WHAT YOU SHOULD DO: From the entries below, copy out all lines holding "Graphitgrau".

PROVIDED DATA:
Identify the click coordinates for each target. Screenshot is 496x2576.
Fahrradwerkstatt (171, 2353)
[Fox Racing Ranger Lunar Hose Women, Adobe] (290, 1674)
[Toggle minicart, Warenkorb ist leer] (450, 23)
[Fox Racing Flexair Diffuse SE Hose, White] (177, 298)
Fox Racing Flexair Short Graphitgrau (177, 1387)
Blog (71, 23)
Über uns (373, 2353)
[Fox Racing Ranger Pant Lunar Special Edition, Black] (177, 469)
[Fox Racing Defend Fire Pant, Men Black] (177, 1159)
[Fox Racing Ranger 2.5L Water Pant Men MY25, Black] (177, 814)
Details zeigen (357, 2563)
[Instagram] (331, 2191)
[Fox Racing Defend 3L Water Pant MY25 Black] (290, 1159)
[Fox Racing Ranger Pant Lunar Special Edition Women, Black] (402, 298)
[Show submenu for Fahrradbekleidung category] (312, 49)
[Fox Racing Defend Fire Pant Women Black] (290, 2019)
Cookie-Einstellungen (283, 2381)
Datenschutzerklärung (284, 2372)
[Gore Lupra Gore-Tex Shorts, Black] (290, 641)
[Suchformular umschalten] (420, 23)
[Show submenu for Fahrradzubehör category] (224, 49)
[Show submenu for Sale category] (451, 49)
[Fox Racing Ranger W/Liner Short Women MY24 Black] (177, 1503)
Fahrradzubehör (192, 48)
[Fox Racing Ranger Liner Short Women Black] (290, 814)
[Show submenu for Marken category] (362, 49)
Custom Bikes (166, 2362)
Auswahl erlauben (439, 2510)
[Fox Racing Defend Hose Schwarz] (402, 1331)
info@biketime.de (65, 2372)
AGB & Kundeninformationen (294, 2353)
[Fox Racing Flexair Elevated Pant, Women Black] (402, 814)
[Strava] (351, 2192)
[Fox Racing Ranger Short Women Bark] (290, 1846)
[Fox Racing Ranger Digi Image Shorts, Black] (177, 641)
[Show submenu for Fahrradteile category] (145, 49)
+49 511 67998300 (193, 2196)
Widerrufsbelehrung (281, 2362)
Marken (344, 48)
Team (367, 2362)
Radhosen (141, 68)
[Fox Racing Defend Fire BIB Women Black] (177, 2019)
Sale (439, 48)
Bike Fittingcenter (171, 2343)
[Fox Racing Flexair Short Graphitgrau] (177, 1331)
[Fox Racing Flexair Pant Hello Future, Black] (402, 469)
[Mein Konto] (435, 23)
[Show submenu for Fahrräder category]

PROBLEM SOLUTION:
Fox Racing Flexair Short Graphitgrau (177, 1387)
[Fox Racing Flexair Short Graphitgrau] (177, 1331)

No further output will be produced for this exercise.